O Loteamento da Liberdade




















Um bom critério para medir o grau de liberdade de uma sociedade consiste em determinar o espaço deixado em aberto para a livre ação individual. Se o Estado tem uma tendência a legislar sobre tudo, ele necessariamente reduz o espaço de atuação do indivíduo, cada vez mais preso numa rede de obrigações, que reduz a sua iniciativa própria. Se, pelo contrário, a sociedade possui maior autonomia, os indivíduos passam a decidir mais por si mesmos, não ficando reféns nem servos de orientações estatais.


Convém aqui ressaltar que uma outra face disto reside na carga tributária de uma sociedade. Quanto maior for, maior será o Poder de Estado e maior também a sua tendência a interferir nos assuntos individuais. Quanto menor a carga tributária, menores as obrigações estatais e maior a responsabilidade individual.

O Brasil tem apresentado nos últimos anos duas tendências que se determinam reciprocamente. De um lado, temos observado o aumento de normas jurídicas que aumentam progressivamente o seu campo de abrangência. O Estado, seja por de leis no âmbito legislativo, seja por decretos e portarias no âmbito do Executivo, seja ainda por interpretações dos tribunais superiores, passa, cada vez mais, a decidir aquilo que é melhor para os cidadãos. É como se esses fossem menores de idade, incapazes de decidirem por si mesmos. De outro lado, o Estado aumenta progressivamente a carga tributária, supostamente se atribuindo responsabilidades, que poderiam igualmente ser assumidas pela sociedade e pelos indivíduos. Cada vez mais, os cidadãos e as empresas trabalham para o Estado e não para si mesmas, como se esse também soubesse aquilo que é melhor para eles.

Cria-se um problema de desresponsabilização progressiva dos cidadãos, que dedicam uma boa parte do seu tempo para o pagamento de impostos e contribuições, além de terem de enfrentar imposições legais, que dizem respeito a coisas que deveriam ser de seu foro íntimo, atinentes à sua liberdade de escolha.

Quando se diminui a liberdade de escolha, o Estado considera o cidadão como incapaz de decidir racionalmente, incapaz de, frente a várias possibilidades, escolher aquela que mais lhe convém. Na verdade, o cidadão defronta-se com sua capacidade de optar por aquilo que considera um "bem", sendo, consequentemente, responsável por sua ação.
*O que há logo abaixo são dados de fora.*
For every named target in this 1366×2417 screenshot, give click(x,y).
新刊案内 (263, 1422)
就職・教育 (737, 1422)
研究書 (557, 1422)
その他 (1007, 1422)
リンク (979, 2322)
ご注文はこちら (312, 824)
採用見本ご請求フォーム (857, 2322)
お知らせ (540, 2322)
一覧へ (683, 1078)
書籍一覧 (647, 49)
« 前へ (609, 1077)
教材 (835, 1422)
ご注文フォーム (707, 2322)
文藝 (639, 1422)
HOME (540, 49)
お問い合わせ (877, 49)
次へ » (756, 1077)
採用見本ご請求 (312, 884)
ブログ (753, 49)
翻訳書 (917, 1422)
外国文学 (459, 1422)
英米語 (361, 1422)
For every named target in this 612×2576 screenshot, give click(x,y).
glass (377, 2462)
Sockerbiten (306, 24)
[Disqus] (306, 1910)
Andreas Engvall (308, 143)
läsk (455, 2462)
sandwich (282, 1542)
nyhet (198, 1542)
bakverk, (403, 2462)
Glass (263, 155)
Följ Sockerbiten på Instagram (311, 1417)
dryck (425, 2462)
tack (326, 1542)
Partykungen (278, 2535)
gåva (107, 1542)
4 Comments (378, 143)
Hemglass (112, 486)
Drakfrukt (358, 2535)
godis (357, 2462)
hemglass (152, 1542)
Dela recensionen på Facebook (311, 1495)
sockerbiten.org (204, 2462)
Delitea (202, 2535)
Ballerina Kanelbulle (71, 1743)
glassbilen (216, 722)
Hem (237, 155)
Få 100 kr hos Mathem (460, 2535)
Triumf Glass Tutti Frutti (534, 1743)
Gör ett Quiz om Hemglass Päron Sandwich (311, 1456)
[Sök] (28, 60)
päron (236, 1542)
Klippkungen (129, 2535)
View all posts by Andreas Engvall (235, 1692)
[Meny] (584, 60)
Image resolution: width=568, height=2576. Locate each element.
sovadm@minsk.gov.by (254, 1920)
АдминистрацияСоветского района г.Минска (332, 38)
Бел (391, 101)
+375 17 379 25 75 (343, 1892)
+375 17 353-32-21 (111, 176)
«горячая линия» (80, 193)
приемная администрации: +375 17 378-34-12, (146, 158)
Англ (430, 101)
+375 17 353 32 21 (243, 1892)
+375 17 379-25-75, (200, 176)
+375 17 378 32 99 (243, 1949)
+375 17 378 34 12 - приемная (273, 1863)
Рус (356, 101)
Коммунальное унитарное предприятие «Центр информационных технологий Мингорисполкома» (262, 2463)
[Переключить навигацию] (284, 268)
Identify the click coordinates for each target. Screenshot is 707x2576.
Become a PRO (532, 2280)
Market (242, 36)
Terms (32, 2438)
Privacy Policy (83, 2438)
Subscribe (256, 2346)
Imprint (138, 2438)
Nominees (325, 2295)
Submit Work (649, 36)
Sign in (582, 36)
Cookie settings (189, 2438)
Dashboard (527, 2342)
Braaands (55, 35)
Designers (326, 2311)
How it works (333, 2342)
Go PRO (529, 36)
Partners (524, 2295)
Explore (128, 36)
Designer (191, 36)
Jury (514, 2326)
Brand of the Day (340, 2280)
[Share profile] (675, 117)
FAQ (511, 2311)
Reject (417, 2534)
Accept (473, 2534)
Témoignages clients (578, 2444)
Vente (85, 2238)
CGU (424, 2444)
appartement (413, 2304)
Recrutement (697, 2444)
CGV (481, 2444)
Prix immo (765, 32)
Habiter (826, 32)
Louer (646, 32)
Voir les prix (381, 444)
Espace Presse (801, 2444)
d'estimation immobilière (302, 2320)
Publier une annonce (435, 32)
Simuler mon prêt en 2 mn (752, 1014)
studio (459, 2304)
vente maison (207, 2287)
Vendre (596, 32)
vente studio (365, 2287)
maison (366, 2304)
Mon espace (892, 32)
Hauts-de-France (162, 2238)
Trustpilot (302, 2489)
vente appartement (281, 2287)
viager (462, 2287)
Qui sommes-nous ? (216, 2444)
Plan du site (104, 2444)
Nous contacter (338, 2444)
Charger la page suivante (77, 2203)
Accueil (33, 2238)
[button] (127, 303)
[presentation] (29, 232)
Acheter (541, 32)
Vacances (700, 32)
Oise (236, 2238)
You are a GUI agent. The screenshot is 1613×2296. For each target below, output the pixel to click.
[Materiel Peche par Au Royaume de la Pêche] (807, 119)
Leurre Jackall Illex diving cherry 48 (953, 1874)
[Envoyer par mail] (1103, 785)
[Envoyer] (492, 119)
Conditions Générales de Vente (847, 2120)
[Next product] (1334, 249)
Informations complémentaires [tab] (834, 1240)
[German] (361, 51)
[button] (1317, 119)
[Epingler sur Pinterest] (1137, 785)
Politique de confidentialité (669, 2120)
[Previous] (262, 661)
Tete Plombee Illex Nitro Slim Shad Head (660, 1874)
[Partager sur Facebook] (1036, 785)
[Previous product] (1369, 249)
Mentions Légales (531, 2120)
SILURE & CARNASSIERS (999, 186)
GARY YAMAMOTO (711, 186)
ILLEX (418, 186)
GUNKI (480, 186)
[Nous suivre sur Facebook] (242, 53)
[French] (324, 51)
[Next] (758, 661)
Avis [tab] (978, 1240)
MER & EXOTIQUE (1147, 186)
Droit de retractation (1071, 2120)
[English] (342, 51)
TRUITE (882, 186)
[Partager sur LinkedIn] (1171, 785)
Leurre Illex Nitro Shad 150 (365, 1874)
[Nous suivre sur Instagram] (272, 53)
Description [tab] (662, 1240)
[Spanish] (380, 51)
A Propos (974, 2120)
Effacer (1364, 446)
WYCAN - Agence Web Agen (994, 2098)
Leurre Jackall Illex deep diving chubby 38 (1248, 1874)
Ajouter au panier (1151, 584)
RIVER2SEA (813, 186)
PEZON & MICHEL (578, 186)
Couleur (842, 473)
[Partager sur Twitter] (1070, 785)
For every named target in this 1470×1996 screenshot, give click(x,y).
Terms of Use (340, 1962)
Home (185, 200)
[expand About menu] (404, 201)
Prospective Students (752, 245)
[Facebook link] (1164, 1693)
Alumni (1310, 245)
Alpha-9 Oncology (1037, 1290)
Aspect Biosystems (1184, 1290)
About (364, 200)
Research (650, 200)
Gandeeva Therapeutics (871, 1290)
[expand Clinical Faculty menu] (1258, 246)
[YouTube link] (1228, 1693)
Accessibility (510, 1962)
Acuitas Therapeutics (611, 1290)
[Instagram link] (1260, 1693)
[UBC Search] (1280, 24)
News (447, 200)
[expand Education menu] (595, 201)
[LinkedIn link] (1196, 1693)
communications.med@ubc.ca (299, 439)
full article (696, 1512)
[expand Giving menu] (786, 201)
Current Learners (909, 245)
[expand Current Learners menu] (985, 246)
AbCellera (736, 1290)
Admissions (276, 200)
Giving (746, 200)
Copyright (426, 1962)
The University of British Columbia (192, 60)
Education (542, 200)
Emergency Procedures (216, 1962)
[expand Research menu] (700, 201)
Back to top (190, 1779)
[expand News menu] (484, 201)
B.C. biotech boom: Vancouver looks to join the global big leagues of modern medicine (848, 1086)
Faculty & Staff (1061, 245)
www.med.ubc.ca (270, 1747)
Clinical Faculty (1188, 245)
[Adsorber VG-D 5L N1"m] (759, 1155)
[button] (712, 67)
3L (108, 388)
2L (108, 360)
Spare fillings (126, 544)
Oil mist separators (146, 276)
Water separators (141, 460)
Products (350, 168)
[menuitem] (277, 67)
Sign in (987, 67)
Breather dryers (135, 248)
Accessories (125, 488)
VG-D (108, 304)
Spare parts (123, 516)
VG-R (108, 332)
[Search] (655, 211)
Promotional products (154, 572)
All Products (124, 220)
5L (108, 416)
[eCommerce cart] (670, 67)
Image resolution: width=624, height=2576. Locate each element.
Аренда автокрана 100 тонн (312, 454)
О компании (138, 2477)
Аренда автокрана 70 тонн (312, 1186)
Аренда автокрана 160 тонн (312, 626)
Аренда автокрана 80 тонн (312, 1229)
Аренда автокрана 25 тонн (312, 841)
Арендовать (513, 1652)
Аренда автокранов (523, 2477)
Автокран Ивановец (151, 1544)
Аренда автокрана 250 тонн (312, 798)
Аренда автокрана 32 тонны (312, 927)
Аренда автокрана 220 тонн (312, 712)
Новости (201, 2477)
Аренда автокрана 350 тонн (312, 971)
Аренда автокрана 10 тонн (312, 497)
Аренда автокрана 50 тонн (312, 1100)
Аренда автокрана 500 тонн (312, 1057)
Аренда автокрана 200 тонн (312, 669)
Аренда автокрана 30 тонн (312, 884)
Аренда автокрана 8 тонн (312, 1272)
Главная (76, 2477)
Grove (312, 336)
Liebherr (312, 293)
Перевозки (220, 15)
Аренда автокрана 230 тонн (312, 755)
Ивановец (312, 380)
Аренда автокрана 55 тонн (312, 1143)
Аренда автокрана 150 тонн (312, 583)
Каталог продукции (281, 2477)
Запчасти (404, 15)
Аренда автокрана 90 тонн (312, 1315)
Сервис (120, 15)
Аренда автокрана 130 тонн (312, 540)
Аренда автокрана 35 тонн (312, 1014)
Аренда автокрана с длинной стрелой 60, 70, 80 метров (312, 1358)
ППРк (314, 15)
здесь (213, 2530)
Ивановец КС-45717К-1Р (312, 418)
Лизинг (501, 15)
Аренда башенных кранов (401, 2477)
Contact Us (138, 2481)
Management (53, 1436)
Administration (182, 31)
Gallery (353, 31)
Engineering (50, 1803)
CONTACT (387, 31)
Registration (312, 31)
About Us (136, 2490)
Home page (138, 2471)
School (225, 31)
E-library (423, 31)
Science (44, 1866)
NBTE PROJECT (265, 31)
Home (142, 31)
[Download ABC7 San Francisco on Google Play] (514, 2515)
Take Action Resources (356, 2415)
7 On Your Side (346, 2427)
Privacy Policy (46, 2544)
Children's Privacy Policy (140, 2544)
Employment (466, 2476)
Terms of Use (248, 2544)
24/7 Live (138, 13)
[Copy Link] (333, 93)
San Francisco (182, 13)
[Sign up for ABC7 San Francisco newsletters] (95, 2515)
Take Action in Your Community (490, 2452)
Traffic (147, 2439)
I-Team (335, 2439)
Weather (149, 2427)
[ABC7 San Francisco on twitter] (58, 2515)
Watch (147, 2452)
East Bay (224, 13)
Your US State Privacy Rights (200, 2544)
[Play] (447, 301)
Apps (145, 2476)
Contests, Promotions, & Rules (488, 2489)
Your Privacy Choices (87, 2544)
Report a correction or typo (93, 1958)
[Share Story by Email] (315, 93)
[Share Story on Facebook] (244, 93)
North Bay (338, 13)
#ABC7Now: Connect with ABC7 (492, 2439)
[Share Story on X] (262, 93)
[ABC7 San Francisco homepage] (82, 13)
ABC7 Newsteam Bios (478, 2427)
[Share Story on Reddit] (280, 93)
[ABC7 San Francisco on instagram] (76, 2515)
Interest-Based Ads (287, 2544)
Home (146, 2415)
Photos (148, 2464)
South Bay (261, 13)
O bem não é algo que lhe seja imposto de fora, mas algo que provém de sua própria capacidade deliberativa. Se essa é circunscrita, ele passa a ser servo de decisões alheias. Um caso particularmente eloqüente é o da proibição de fumar em bares e restaurantes, mesmo que esses tenham lugares reservados para fumantes e não-fumantes. Não se trata de ser a favor ou não do hábito de fumar, mas do exercício da livre escolha.

Não cabe ao Estado estabelecer uma série de restrições que faz com que o fumante venha a ser considerado uma espécie de pária. Poderia ser aduzido o fato de que o ato de fumar faria mal à saúde. Ora, cabe, de nova conta, ao indivíduo decidir aquilo que considera ou não nocivo à sua saúde, não devendo ser o papel de o Estado impor aquilo que considera como o seu bem. Aqui, precisamente, reside o perigo: o Estado determinando o que é o bem para cada um, substituindo-se ao ato de livre escolha e o inviabilizando.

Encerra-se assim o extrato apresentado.